In specific application scenarios, also include:
Identification module, for obtaining the business chain of the initial authorization page carried in the accessing page request
Connect, recognize whether the service chaining needs checking signature, and checking is needed in the identification service chaining
The signing messages carried in continuing to obtain the accessing page request during signature, and recognizing the business
Confirm when link need not verify signature that authority checking passes through.
In specific application scenarios, the service chaining includes service chaining and business form, described
Signature ingredient, is at least included with Types Below:
Parameter, the personal information of the user after sequence, server key.
Specifically, server always according to instruction perform above-described embodiment described in authority checking method, specifically
Will not be described here.
Authority checking method and server that the application is provided, due to being implanted into label in page link in advance
Name information, the signing messages in linking when subsequently can be accessed according to user carry out contrast verification current accessed
Whether user is legal such that it is able to prevent disabled user from the privacy number for obtaining other users is distorted by parameter
According to improve the safety of network.
Through the above description of the embodiments, those skilled in the art can be understood that this Shen
Please be realized by hardware, it is also possible to by software plus necessary general hardware platform mode realizing.
Based on such understanding, the technical scheme of the application can be embodied in the form of software product, and this is soft
It (can be CD-ROM, USB flash disk, movement are hard that part product can be stored in a non-volatile memory medium
Disk etc.) in, use including some instructions so that a computer equipment (can be personal computer, take
Business device, or the network equipment etc.) perform method described in the application each implement scene.
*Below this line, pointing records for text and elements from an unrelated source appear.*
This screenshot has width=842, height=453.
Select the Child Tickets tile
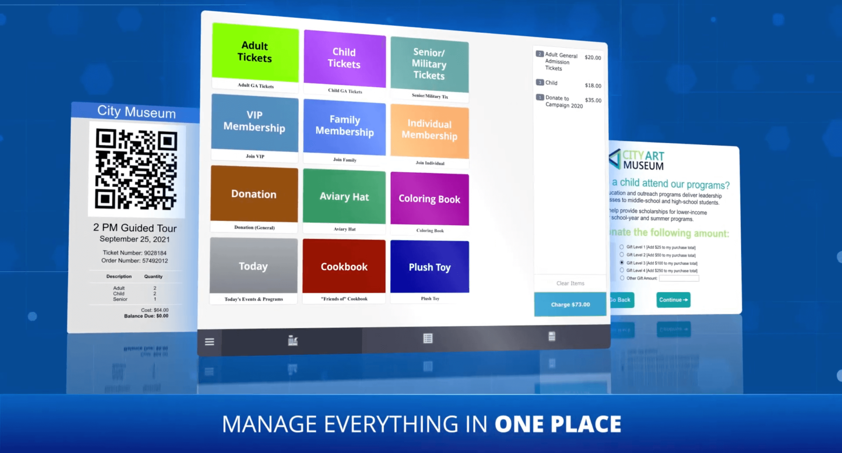point(345,59)
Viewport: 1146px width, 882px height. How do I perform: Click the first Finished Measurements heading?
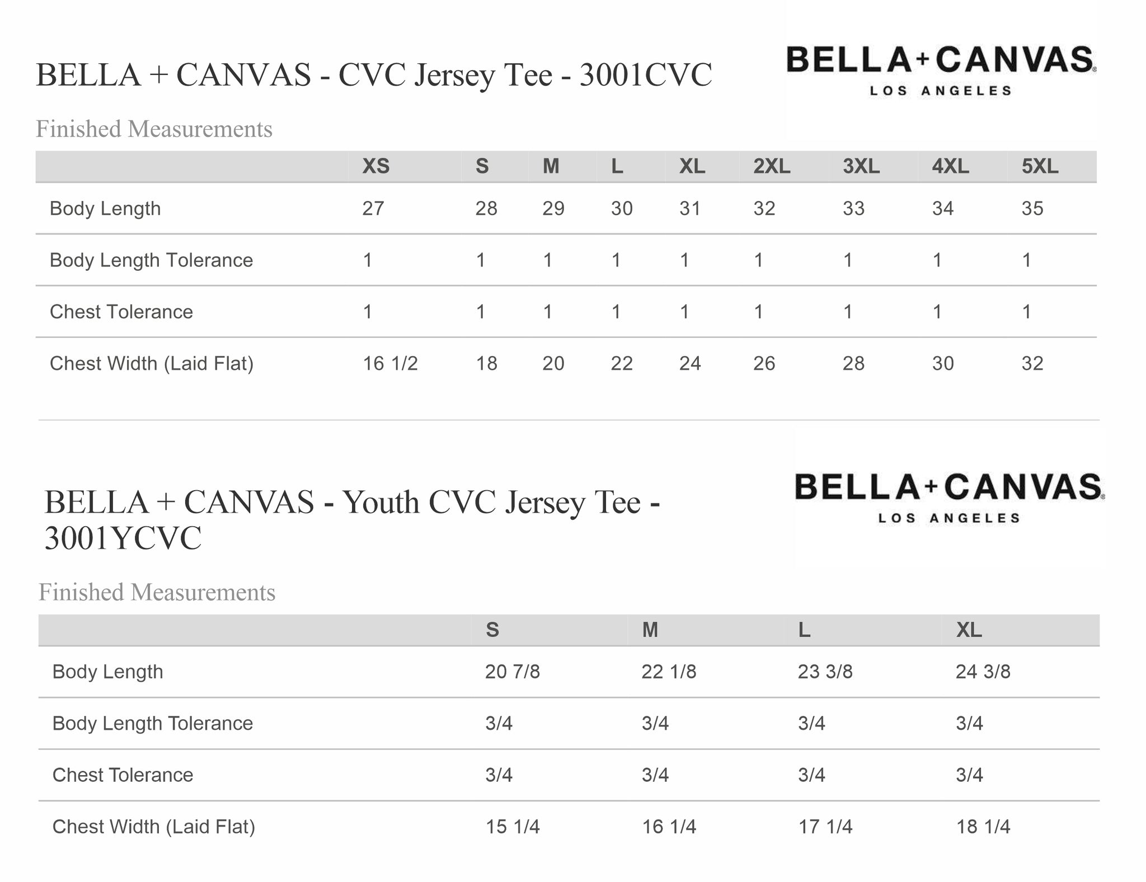pyautogui.click(x=154, y=129)
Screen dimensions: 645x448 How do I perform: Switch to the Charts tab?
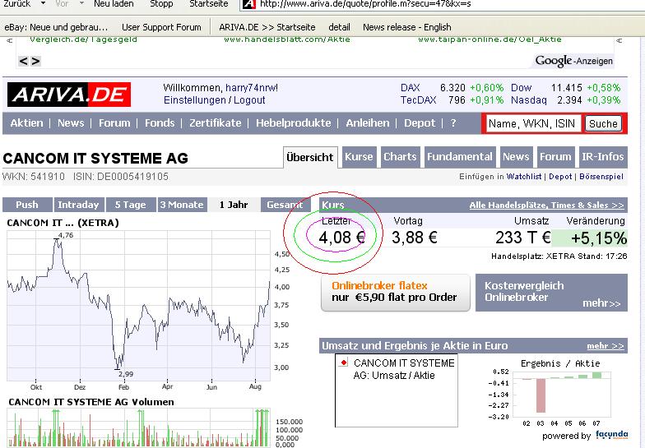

It will be appreciated by those skilled in the art that accompanying drawing is a schematic diagram for being preferable to carry out scene, in accompanying drawing
Module or flow process not necessarily implement necessary to the application.
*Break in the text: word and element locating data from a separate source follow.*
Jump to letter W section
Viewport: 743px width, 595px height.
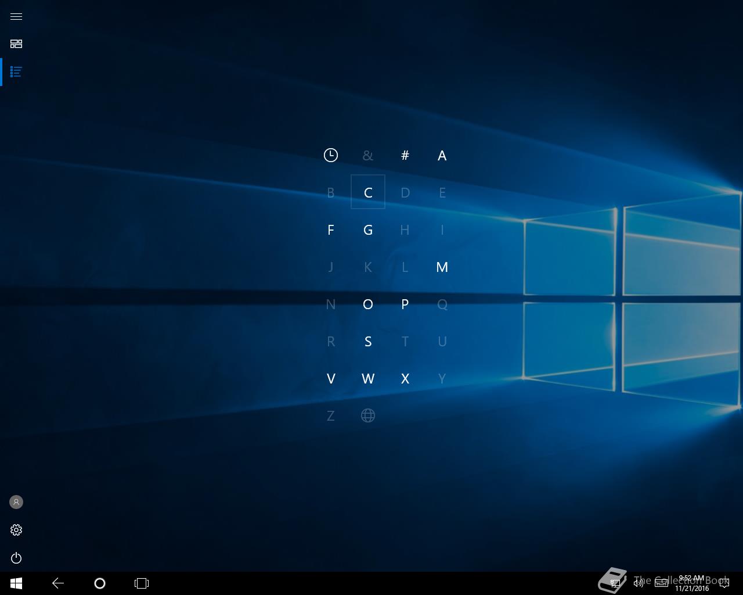(x=368, y=378)
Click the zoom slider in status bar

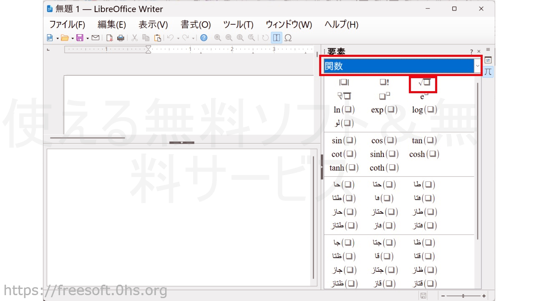[x=463, y=296]
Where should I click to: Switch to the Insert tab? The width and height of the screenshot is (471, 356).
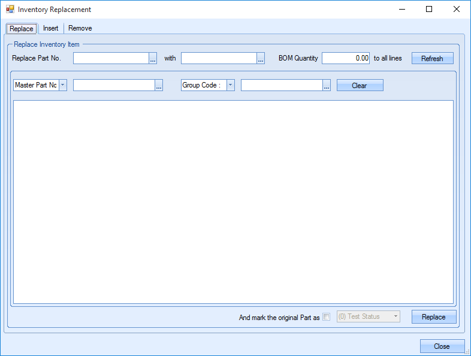[51, 28]
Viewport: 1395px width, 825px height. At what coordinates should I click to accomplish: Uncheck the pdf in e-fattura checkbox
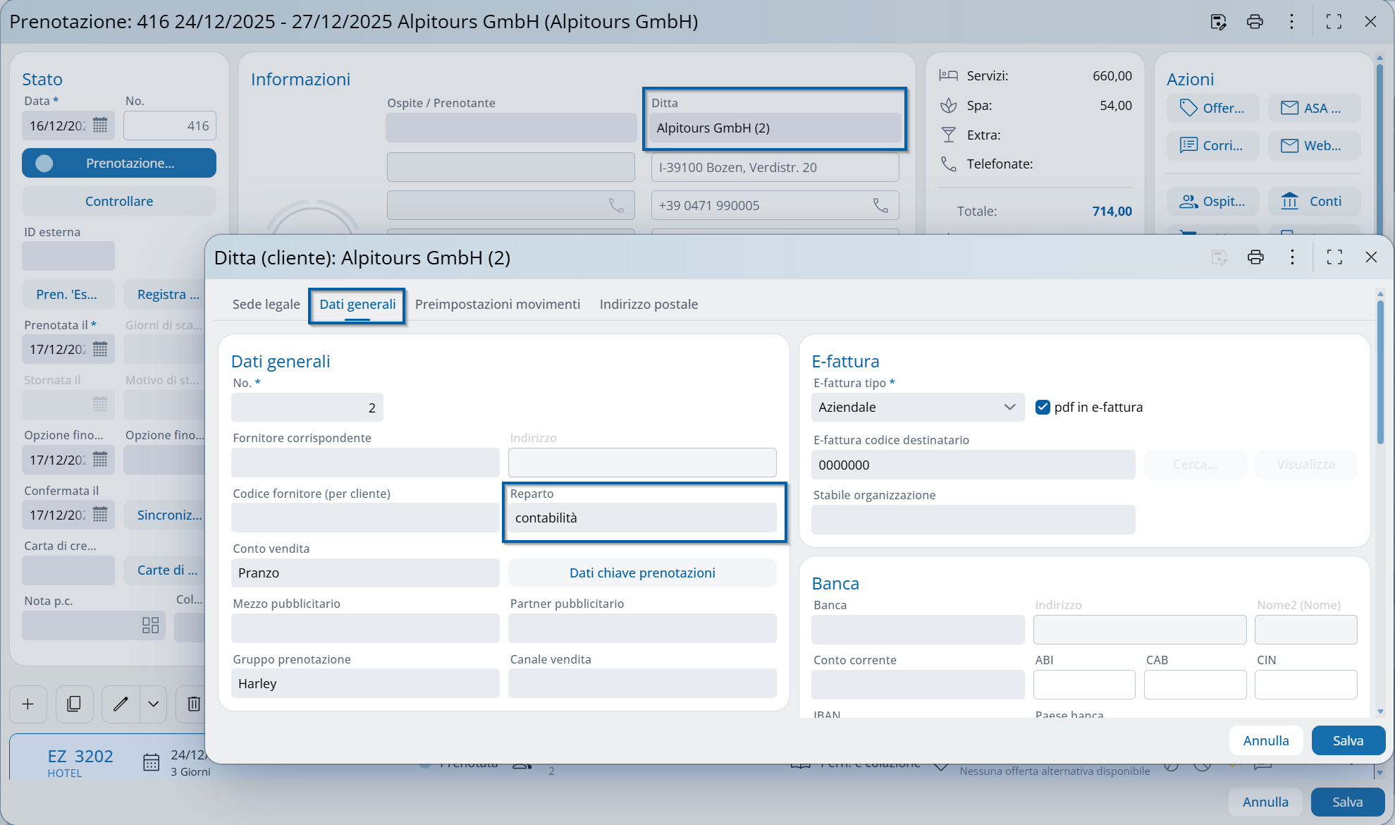1043,407
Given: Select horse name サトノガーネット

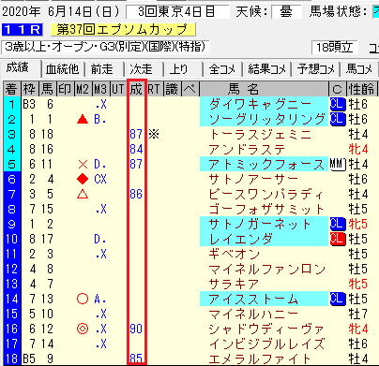Looking at the screenshot, I should (260, 224).
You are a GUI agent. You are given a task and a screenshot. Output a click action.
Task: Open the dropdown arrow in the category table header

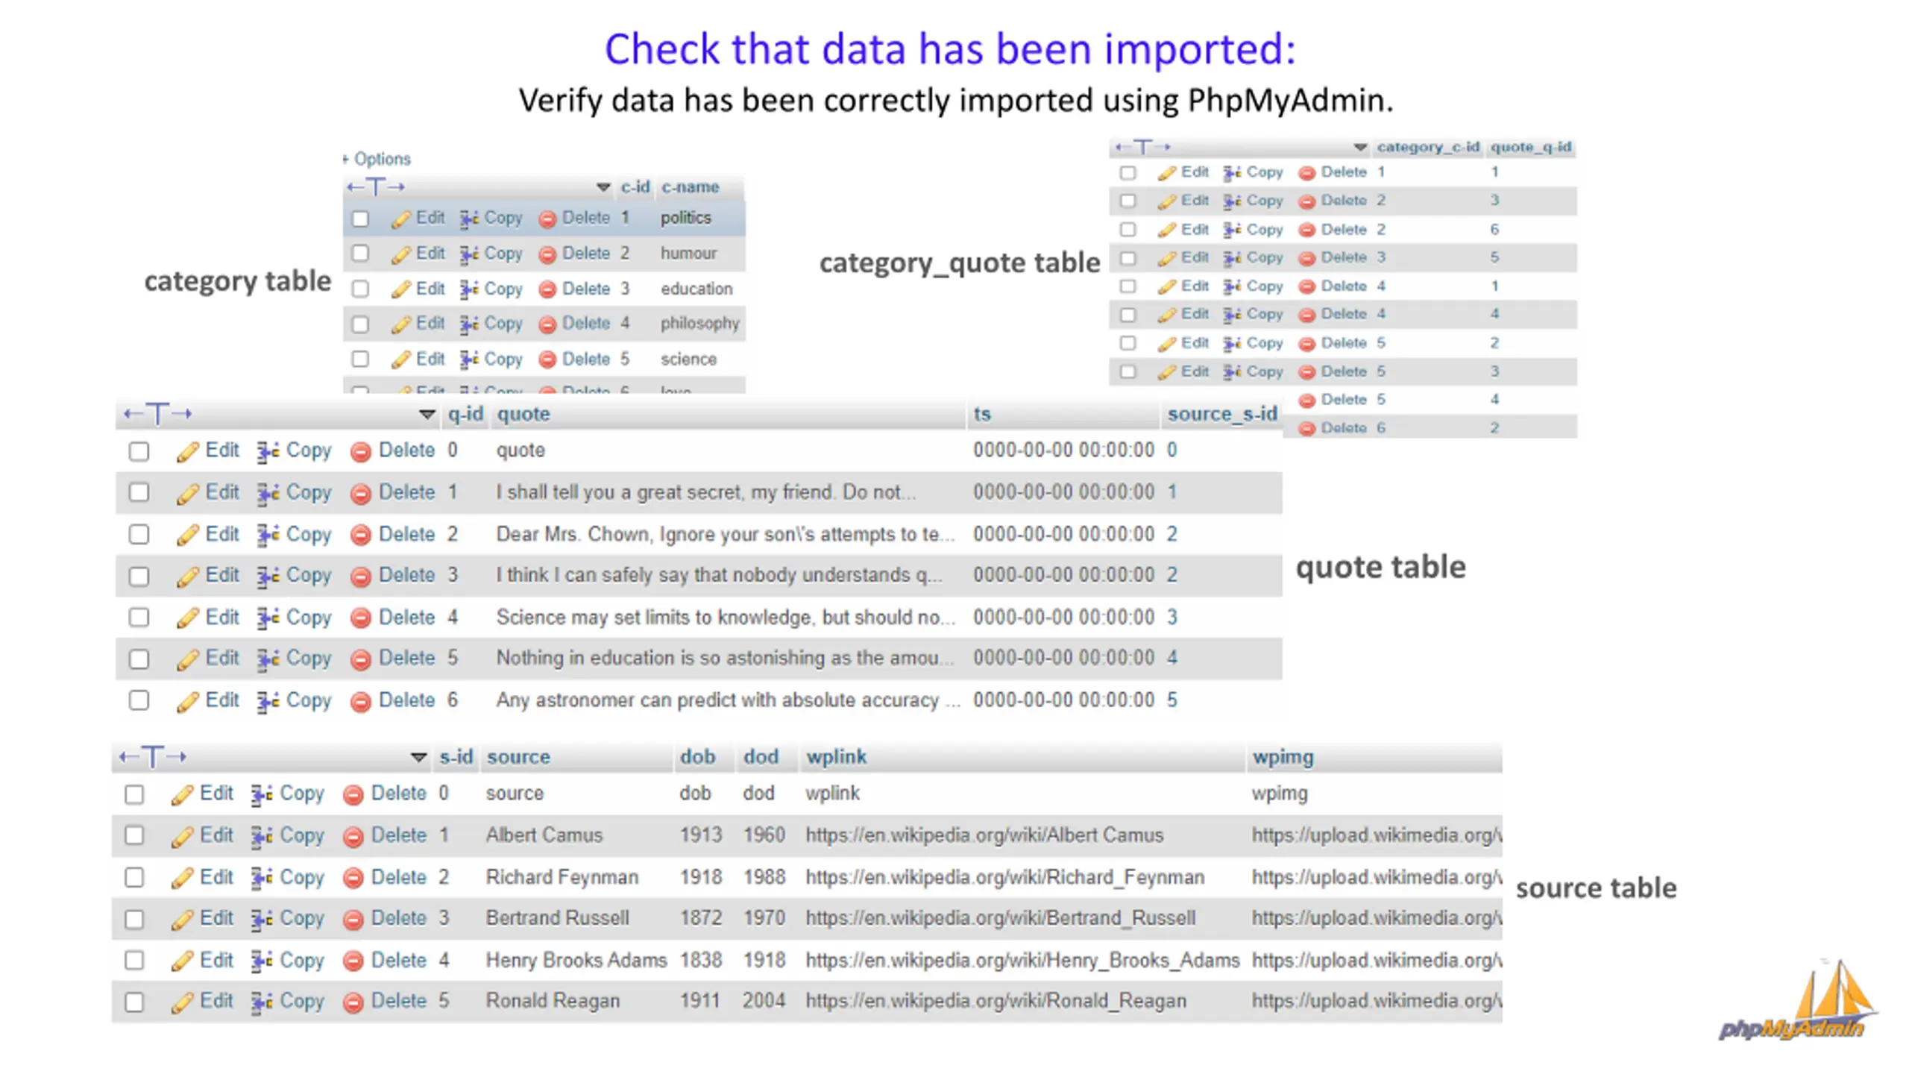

It will be appreciated by those skilled in the art that the module in device in implement scene can be according to implement scene
Description carries out being distributed in the device of implement scene, it is also possible to carries out respective change and is disposed other than this enforcement
In one or more devices of scene.The module of above-mentioned implement scene can merge into a module, also may be used
To be further split into multiple submodule.
Above-mentioned the application sequence number is for illustration only, does not represent the quality of implement scene.
Disclosed above is only that the several of the application are embodied as scene, but, the application is not limited to
This, the changes that any person skilled in the art can think of should all fall into the protection domain of the application.